Work order: Give back the whole listing below exactly.

Start of Data shown

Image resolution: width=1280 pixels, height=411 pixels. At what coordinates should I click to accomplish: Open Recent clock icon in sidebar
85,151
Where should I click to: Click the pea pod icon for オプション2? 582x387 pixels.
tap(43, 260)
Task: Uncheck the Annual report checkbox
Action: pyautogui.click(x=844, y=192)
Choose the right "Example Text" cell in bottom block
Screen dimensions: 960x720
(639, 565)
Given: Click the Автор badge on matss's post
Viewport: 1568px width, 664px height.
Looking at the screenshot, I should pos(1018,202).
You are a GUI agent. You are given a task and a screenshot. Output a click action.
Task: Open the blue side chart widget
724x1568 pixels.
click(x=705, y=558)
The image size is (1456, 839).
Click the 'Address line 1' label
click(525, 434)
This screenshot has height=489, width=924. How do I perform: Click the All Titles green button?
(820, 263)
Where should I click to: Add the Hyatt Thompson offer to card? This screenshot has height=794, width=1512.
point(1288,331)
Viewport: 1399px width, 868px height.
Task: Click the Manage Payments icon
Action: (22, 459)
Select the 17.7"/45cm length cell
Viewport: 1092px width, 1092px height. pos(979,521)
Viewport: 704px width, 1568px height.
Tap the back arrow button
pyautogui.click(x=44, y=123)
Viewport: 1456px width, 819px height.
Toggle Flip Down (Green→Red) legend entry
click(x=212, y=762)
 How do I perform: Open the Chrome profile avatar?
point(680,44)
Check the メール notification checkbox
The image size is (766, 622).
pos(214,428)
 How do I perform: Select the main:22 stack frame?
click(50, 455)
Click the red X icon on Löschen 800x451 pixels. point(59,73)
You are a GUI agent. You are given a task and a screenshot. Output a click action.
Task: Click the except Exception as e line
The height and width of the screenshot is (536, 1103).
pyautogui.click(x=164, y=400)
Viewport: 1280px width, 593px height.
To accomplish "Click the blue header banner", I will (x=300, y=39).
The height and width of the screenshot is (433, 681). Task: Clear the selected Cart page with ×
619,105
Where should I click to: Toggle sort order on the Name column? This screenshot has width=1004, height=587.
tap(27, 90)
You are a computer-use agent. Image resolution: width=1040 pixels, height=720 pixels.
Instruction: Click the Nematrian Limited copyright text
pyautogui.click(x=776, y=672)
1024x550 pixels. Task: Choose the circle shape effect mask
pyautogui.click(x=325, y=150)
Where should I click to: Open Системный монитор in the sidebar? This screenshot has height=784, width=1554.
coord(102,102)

End of Data shown

Solution for this problem:
Image resolution: width=1280 pixels, height=411 pixels. At what coordinates should I click to accomplish: Open Recent clock icon in sidebar
85,151
Where should I click to: Click the pea pod icon for オプション2? 582x387 pixels.
tap(43, 260)
Task: Uncheck the Annual report checkbox
Action: pyautogui.click(x=844, y=192)
Choose the right "Example Text" cell in bottom block
Screen dimensions: 960x720
(639, 565)
Given: Click the Автор badge on matss's post
Viewport: 1568px width, 664px height.
Looking at the screenshot, I should pos(1018,202).
You are a GUI agent. You are given a task and a screenshot. Output a click action.
Task: Open the blue side chart widget
724x1568 pixels.
click(x=705, y=558)
The image size is (1456, 839).
Click the 'Address line 1' label
click(525, 434)
This screenshot has height=489, width=924. How do I perform: Click the All Titles green button?
(820, 263)
Where should I click to: Add the Hyatt Thompson offer to card? This screenshot has height=794, width=1512.
point(1288,331)
Viewport: 1399px width, 868px height.
Task: Click the Manage Payments icon
Action: (22, 459)
Select the 17.7"/45cm length cell
Viewport: 1092px width, 1092px height. pos(979,521)
Viewport: 704px width, 1568px height.
Tap the back arrow button
pyautogui.click(x=44, y=123)
Viewport: 1456px width, 819px height.
Toggle Flip Down (Green→Red) legend entry
click(x=212, y=762)
 How do I perform: Open the Chrome profile avatar?
point(680,44)
Check the メール notification checkbox
The image size is (766, 622).
pos(214,428)
 How do I perform: Select the main:22 stack frame?
click(50, 455)
Click the red X icon on Löschen 800x451 pixels. point(59,73)
You are a GUI agent. You are given a task and a screenshot. Output a click action.
Task: Click the except Exception as e line
The height and width of the screenshot is (536, 1103).
pyautogui.click(x=164, y=400)
Viewport: 1280px width, 593px height.
To accomplish "Click the blue header banner", I will (x=300, y=39).
The height and width of the screenshot is (433, 681). Task: Clear the selected Cart page with ×
619,105
Where should I click to: Toggle sort order on the Name column? This screenshot has width=1004, height=587.
tap(27, 90)
You are a computer-use agent. Image resolution: width=1040 pixels, height=720 pixels.
Instruction: Click the Nematrian Limited copyright text
pyautogui.click(x=776, y=672)
1024x550 pixels. Task: Choose the circle shape effect mask
pyautogui.click(x=325, y=150)
Where should I click to: Open Системный монитор in the sidebar? This screenshot has height=784, width=1554.
coord(102,102)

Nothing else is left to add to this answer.